To be clear, none of the four Googlers charged had anything to do with this video. They did not appear in it, film it, upload it or review it. None of them know the people involved or were even aware of the video’s existence until after it was removed.

The search giant said that they intend to repeal the court’s decision, not simply for their employees, but for the future of internet freedom. 

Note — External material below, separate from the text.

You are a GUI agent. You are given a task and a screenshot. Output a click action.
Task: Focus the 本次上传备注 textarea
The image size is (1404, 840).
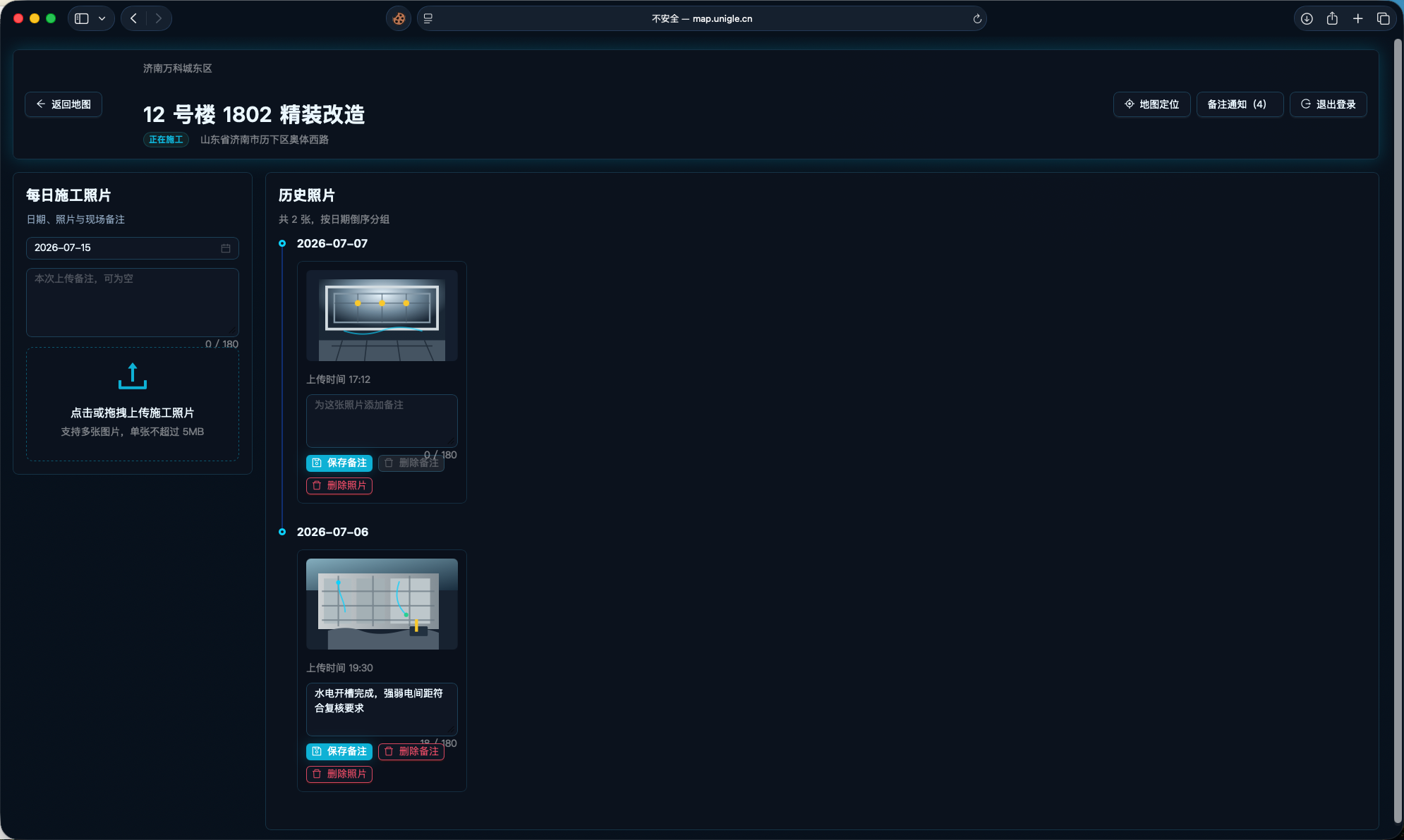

The events that lead to their arrest began in 2006, when students in Turin filmed themselves bullying an autistic classmate, and then uploaded the footage to Google Video.  Google took the video down within hours of being notified of its contents, and says that they even helped Italian police to identify the video’s creator, who was subsequently sentenced to 10 months community service.  Now, Italian courts intend to hold even the hosting platform responsible for the video, apparently against other laws enacted by the European Union.

Google says:

[This decision] attacks the very principles of freedom on which the Internet is built. Common sense dictates that only the person who films and uploads a video to a hosting platform could take the steps necessary to protect the privacy and obtain the consent of the people they are filming… [If] sites like Blogger, YouTube and indeed every social network and any community bulletin board, are held responsible for vetting every single piece of content that is uploaded to them — every piece of text, every photo, every file, every video — then the Web as we know it will cease to exist, and many of the economic, social, political and technological benefits it brings could disappear.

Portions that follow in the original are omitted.